The people could not inhabit a new land and new possibilities with old leadership.

I am reminded of George Washington. After leading a fledgling nation through a revolution and the establishment of a new Government, he stepped aside rather than run for a third reelection. In his famous final address, he says, “Though in reviewing the incidents of my administration I am unconscious of intentional error, I am nevertheless too sensible of my defects not to think it probable that I may have committed many errors. Whatever they may be, I fervently beseech the Almighty to avert or mitigate the evils to which they may tend.
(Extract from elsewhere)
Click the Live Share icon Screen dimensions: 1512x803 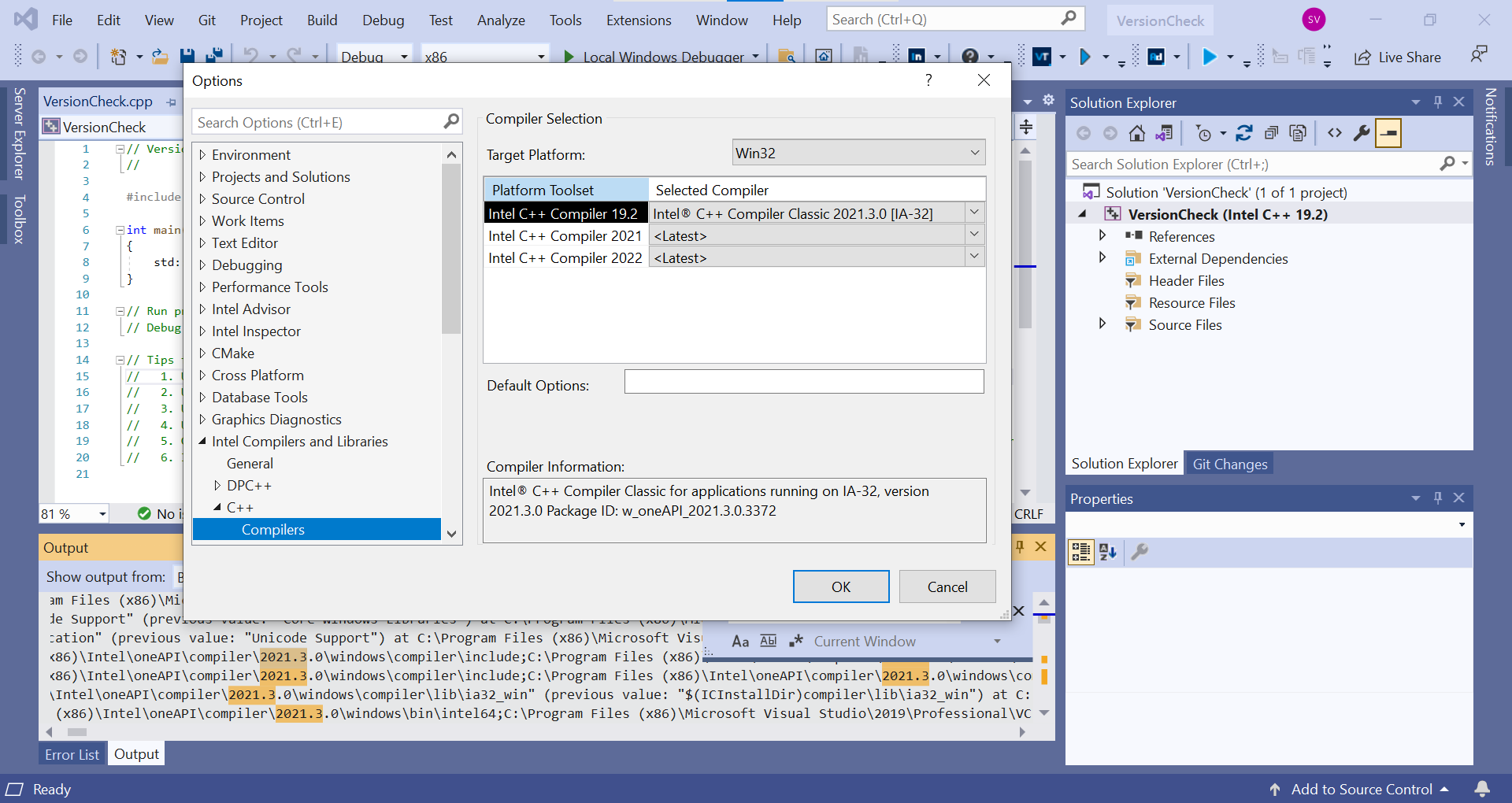(x=1399, y=57)
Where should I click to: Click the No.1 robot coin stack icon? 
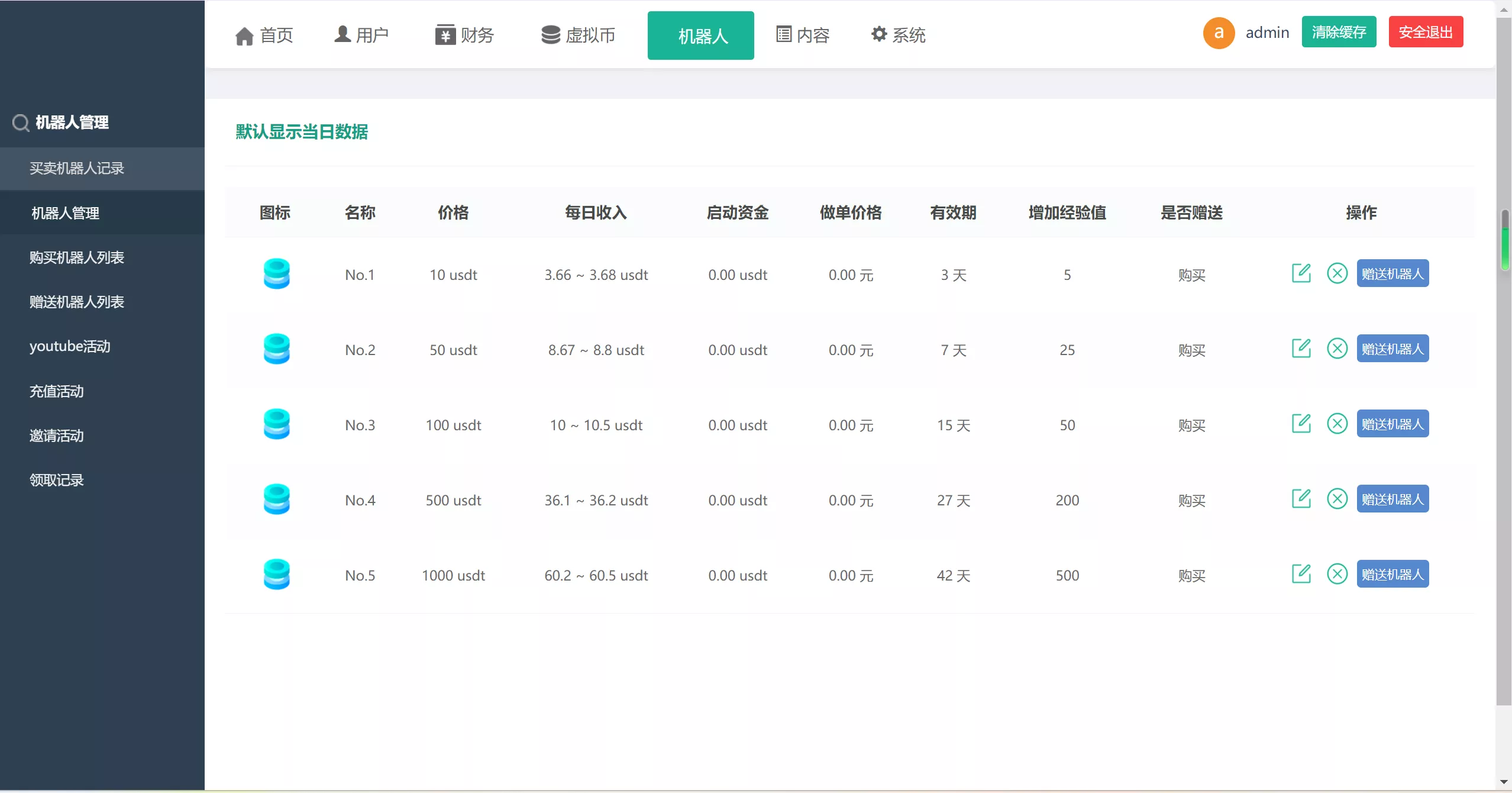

I shall also carry with me the hope that my country will never cease to view them with indulgence and that, after forty-five years of my life dedicated to its service with an upright zeal, the faults of incompetent abilities will be consigned to oblivion, as myself must soon be to the mansions of rest.”(Washington).

And although his language is a bit archaic, the sentiment is the same. He understood that it was time for someone else to lead. He had brought the nation through a great revolution and its first fragile years, others would have to take it the next place. What Washington did was establish the tradition of a peaceful transfer of power and a mature realization of when leadership must change. In the musical Hamilton, Lin Manuel Miranda had Washington put it this way, “If I say goodbye, the nation learns to move on; It outlives me when I’m gone.”

Moses not going into the promised land teaches the people that they can move on. Even if this wasn’t Moses’ choice, but God’s, it teaches the same lesson: “A man has made at least a start on discovering the meaning of human life when he plants shade trees under which he knows full well he will never sit.”(Trueblood) Moses and Washington both had to step aside for their nations to flourish. Both leaders understood that part of leadership is preparing and empowering the next generation to continue what was started.

Sometimes we plant trees that we never get to sit under. Sometimes we plant flowers we never get to see. It’s a powerful reminder that perhaps, it’s not always about us. Moses teaches us that. Washington teaches us that. Daffodils in Indianapolis can teach us that.